Case Study: Magazine Publisher saves over $53,000.00

Client:
Mid-Sized hobby magazine publisher.

The Problem:
The client mails approximately 1,000,000 subscription solicitations per year. Some files come from list rentals, but most are attendee lists from local art shows and member lists from small artists’ clubs. The validity of the data is always in question due to the transient nature of the target market coupled with the often slip-shod way the data is collected.

The Challenge:
To validate data accuracy, and ensure the highest deliverability of the list. In addition to saving money on mailings, the deliverability issues negatively affected the accuracy of their back-end analysis and they were anxious to increase its reliability as a strategic planning tool.

The Solution:
Move updating, along with aggressive address hygiene routines were implemented on the client files. A previous mailing had suffered a catastrophic event when someone upstream of the client sorted 40,000 names in an Excel spreadsheet and mistakenly sorted only the “name” column, and no others. This had the effect of jumbling up the names and addresses. That entire 40,000 piece mailing list went out with completely inaccurate names.

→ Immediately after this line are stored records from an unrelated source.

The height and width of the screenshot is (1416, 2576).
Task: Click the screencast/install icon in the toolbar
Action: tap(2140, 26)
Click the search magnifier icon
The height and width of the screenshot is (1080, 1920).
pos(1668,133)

We took a representative sample from the new file (sent again by the people who jumbled it up the first time) and validated which names belonged to which addresses. Then, a data hygiene process consisting of CASS, NCOA, Advanced Address Correction, and a proprietary validation process verified that the initial jumbling-up problem had been fixed. The list was then merge/purged to remove any duplicates and gather data elements to create more complete prospect records.

The Results:
In all, we validated the accuracy of their entire annual mailings, recorded and updated over 6,300 new / moved addresses on the file, removed approximately 74,000 dupes (expected), and purged out over 4,000 undeliverable records. At an “In-The-Mail” cost of $ 0.67 each, the client saved over $53,000.00 by removing these undeliverable or duplicate names from their prospecting list. In addition, their back-end analysis (matchback) routines are now much more reliable and actionable.